# Provided entries:
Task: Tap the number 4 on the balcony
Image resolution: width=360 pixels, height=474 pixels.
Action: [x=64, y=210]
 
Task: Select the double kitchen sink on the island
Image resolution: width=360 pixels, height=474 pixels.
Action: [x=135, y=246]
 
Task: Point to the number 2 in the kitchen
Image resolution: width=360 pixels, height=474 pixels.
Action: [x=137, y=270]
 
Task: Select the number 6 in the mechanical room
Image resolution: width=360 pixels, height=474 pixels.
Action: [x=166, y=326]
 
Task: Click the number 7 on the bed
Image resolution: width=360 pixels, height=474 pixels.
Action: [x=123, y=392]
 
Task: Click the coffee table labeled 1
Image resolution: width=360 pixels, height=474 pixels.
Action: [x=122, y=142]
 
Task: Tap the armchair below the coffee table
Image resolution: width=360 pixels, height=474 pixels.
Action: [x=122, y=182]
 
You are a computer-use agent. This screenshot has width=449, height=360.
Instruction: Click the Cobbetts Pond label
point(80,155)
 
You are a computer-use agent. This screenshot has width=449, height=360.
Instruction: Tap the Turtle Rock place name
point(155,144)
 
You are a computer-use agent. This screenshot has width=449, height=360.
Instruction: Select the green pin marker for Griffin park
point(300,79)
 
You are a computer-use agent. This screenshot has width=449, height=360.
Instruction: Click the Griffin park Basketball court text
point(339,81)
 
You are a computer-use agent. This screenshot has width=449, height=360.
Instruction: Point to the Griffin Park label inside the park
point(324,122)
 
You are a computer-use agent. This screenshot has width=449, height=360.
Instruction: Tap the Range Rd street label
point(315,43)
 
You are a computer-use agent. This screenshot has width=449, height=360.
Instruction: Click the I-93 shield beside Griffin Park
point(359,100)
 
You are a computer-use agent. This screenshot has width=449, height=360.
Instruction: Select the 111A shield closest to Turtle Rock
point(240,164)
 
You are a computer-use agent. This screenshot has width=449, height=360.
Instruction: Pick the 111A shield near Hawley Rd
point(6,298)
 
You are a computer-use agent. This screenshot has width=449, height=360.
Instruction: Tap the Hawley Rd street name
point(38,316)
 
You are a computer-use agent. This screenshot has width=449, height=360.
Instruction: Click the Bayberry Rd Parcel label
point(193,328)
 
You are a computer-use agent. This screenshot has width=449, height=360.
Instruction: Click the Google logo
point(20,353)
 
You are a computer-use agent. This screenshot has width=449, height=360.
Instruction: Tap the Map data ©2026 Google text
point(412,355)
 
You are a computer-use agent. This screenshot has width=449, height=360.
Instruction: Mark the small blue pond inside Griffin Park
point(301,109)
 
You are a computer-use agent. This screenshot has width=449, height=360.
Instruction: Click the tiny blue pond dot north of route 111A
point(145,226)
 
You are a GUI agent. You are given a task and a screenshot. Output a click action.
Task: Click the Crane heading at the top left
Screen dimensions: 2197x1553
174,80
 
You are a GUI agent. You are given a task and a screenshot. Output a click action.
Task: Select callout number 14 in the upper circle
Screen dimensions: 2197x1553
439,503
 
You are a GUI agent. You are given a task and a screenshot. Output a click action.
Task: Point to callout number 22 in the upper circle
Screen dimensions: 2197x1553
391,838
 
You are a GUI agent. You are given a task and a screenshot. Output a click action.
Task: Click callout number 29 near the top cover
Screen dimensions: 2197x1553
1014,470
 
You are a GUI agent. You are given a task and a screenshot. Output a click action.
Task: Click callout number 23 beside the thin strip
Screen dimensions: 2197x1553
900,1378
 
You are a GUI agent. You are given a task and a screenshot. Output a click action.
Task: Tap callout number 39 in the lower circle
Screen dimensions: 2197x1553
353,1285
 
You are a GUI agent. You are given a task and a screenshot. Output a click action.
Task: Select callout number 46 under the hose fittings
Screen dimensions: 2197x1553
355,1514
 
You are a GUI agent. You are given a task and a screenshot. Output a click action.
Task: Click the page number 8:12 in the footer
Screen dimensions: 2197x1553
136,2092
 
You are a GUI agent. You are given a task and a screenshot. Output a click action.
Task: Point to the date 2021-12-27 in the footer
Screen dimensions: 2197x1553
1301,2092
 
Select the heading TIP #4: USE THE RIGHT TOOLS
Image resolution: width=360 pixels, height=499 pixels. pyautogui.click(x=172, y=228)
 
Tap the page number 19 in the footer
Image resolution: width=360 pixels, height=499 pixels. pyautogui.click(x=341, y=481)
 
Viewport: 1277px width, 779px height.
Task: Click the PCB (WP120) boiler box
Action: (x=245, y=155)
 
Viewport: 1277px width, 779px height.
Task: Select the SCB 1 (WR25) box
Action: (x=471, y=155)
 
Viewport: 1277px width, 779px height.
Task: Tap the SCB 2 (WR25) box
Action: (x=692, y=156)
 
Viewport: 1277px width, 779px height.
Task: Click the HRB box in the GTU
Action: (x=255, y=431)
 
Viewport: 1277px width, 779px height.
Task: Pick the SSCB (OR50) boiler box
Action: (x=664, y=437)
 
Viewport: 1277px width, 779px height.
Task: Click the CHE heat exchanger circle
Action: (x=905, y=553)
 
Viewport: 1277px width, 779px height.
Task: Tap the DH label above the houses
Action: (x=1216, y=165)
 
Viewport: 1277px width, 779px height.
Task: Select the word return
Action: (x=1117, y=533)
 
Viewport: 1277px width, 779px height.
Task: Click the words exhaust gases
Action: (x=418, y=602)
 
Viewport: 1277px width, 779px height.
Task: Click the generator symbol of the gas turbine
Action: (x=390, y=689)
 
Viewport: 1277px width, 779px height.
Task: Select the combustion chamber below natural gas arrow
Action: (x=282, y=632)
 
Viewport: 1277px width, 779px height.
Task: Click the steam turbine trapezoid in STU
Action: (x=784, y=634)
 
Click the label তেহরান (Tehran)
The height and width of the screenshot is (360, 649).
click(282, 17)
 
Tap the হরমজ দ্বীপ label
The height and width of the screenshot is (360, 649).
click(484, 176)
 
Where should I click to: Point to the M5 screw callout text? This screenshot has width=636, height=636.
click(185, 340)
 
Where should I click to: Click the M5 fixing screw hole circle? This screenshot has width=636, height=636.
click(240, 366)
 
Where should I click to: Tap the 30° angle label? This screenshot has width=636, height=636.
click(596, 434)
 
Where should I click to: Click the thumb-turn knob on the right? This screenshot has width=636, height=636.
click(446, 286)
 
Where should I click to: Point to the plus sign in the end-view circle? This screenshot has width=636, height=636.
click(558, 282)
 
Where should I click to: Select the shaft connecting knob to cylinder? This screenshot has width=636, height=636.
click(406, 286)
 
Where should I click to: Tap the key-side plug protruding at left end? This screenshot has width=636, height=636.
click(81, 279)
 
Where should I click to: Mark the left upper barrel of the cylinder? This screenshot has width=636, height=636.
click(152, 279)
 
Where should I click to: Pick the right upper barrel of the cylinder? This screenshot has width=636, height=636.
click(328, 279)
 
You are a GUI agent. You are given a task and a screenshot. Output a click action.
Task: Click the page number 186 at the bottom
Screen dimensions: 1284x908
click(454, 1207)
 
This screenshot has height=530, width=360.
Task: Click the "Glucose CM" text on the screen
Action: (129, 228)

# Set problem:
Reproduce the records above verbatim, line for line.

# Solution to this exercise:
Task: Tap the number 4 on the balcony
Image resolution: width=360 pixels, height=474 pixels.
Action: [x=64, y=210]
 
Task: Select the double kitchen sink on the island
Image resolution: width=360 pixels, height=474 pixels.
Action: [x=135, y=246]
 
Task: Point to the number 2 in the kitchen
Image resolution: width=360 pixels, height=474 pixels.
Action: [x=137, y=270]
 
Task: Select the number 6 in the mechanical room
Image resolution: width=360 pixels, height=474 pixels.
Action: [x=166, y=326]
 
Task: Click the number 7 on the bed
Image resolution: width=360 pixels, height=474 pixels.
Action: [x=123, y=392]
 
Task: Click the coffee table labeled 1
Image resolution: width=360 pixels, height=474 pixels.
Action: [x=122, y=142]
 
Task: Tap the armchair below the coffee table
Image resolution: width=360 pixels, height=474 pixels.
Action: [x=122, y=182]
 
You are a computer-use agent. This screenshot has width=449, height=360.
Instruction: Click the Cobbetts Pond label
point(80,155)
 
You are a computer-use agent. This screenshot has width=449, height=360.
Instruction: Tap the Turtle Rock place name
point(155,144)
 
You are a computer-use agent. This screenshot has width=449, height=360.
Instruction: Select the green pin marker for Griffin park
point(300,79)
 
You are a computer-use agent. This screenshot has width=449, height=360.
Instruction: Click the Griffin park Basketball court text
point(339,81)
 
You are a computer-use agent. This screenshot has width=449, height=360.
Instruction: Point to the Griffin Park label inside the park
point(324,122)
 
You are a computer-use agent. This screenshot has width=449, height=360.
Instruction: Tap the Range Rd street label
point(315,43)
 
You are a computer-use agent. This screenshot has width=449, height=360.
Instruction: Click the I-93 shield beside Griffin Park
point(359,100)
 
You are a computer-use agent. This screenshot has width=449, height=360.
Instruction: Select the 111A shield closest to Turtle Rock
point(240,164)
 
You are a computer-use agent. This screenshot has width=449, height=360.
Instruction: Pick the 111A shield near Hawley Rd
point(6,298)
 
You are a computer-use agent. This screenshot has width=449, height=360.
Instruction: Tap the Hawley Rd street name
point(38,316)
 
You are a computer-use agent. This screenshot has width=449, height=360.
Instruction: Click the Bayberry Rd Parcel label
point(193,328)
 
You are a computer-use agent. This screenshot has width=449, height=360.
Instruction: Click the Google logo
point(20,353)
 
You are a computer-use agent. This screenshot has width=449, height=360.
Instruction: Tap the Map data ©2026 Google text
point(412,355)
 
You are a computer-use agent. This screenshot has width=449, height=360.
Instruction: Mark the small blue pond inside Griffin Park
point(301,109)
 
You are a computer-use agent. This screenshot has width=449, height=360.
Instruction: Click the tiny blue pond dot north of route 111A
point(145,226)
 
You are a GUI agent. You are given a task and a screenshot. Output a click action.
Task: Click the Crane heading at the top left
Screen dimensions: 2197x1553
174,80
 
You are a GUI agent. You are given a task and a screenshot. Output a click action.
Task: Select callout number 14 in the upper circle
Screen dimensions: 2197x1553
439,503
 
You are a GUI agent. You are given a task and a screenshot. Output a click action.
Task: Point to callout number 22 in the upper circle
Screen dimensions: 2197x1553
391,838
 
You are a GUI agent. You are given a task and a screenshot. Output a click action.
Task: Click callout number 29 near the top cover
Screen dimensions: 2197x1553
1014,470
 
You are a GUI agent. You are given a task and a screenshot. Output a click action.
Task: Click callout number 23 beside the thin strip
Screen dimensions: 2197x1553
900,1378
 
You are a GUI agent. You are given a task and a screenshot. Output a click action.
Task: Tap callout number 39 in the lower circle
Screen dimensions: 2197x1553
353,1285
 
You are a GUI agent. You are given a task and a screenshot. Output a click action.
Task: Select callout number 46 under the hose fittings
Screen dimensions: 2197x1553
355,1514
 
You are a GUI agent. You are given a task and a screenshot. Output a click action.
Task: Click the page number 8:12 in the footer
Screen dimensions: 2197x1553
136,2092
 
You are a GUI agent. You are given a task and a screenshot. Output a click action.
Task: Point to the date 2021-12-27 in the footer
Screen dimensions: 2197x1553
1301,2092
 
Select the heading TIP #4: USE THE RIGHT TOOLS
Image resolution: width=360 pixels, height=499 pixels. pyautogui.click(x=172, y=228)
 
Tap the page number 19 in the footer
Image resolution: width=360 pixels, height=499 pixels. pyautogui.click(x=341, y=481)
 
Viewport: 1277px width, 779px height.
Task: Click the PCB (WP120) boiler box
Action: (x=245, y=155)
 
Viewport: 1277px width, 779px height.
Task: Select the SCB 1 (WR25) box
Action: (x=471, y=155)
 
Viewport: 1277px width, 779px height.
Task: Tap the SCB 2 (WR25) box
Action: (x=692, y=156)
 
Viewport: 1277px width, 779px height.
Task: Click the HRB box in the GTU
Action: (x=255, y=431)
 
Viewport: 1277px width, 779px height.
Task: Pick the SSCB (OR50) boiler box
Action: (x=664, y=437)
 
Viewport: 1277px width, 779px height.
Task: Click the CHE heat exchanger circle
Action: (x=905, y=553)
 
Viewport: 1277px width, 779px height.
Task: Tap the DH label above the houses
Action: (x=1216, y=165)
 
Viewport: 1277px width, 779px height.
Task: Select the word return
Action: (x=1117, y=533)
 
Viewport: 1277px width, 779px height.
Task: Click the words exhaust gases
Action: (x=418, y=602)
 
Viewport: 1277px width, 779px height.
Task: Click the generator symbol of the gas turbine
Action: (x=390, y=689)
 
Viewport: 1277px width, 779px height.
Task: Select the combustion chamber below natural gas arrow
Action: (x=282, y=632)
 
Viewport: 1277px width, 779px height.
Task: Click the steam turbine trapezoid in STU
Action: (x=784, y=634)
 
Click the label তেহরান (Tehran)
The height and width of the screenshot is (360, 649).
click(282, 17)
 
Tap the হরমজ দ্বীপ label
The height and width of the screenshot is (360, 649).
click(484, 176)
 
Where should I click to: Point to the M5 screw callout text? This screenshot has width=636, height=636.
click(185, 340)
 
Where should I click to: Click the M5 fixing screw hole circle? This screenshot has width=636, height=636.
click(240, 366)
 
Where should I click to: Tap the 30° angle label? This screenshot has width=636, height=636.
click(596, 434)
 
Where should I click to: Click the thumb-turn knob on the right? This screenshot has width=636, height=636.
click(446, 286)
 
Where should I click to: Point to the plus sign in the end-view circle? This screenshot has width=636, height=636.
click(558, 282)
 
Where should I click to: Select the shaft connecting knob to cylinder? This screenshot has width=636, height=636.
click(406, 286)
 
Where should I click to: Tap the key-side plug protruding at left end? This screenshot has width=636, height=636.
click(81, 279)
 
Where should I click to: Mark the left upper barrel of the cylinder? This screenshot has width=636, height=636.
click(152, 279)
 
Where should I click to: Pick the right upper barrel of the cylinder? This screenshot has width=636, height=636.
click(328, 279)
 
You are a GUI agent. You are given a task and a screenshot. Output a click action.
Task: Click the page number 186 at the bottom
Screen dimensions: 1284x908
click(454, 1207)
 
This screenshot has height=530, width=360.
Task: Click the "Glucose CM" text on the screen
Action: (129, 228)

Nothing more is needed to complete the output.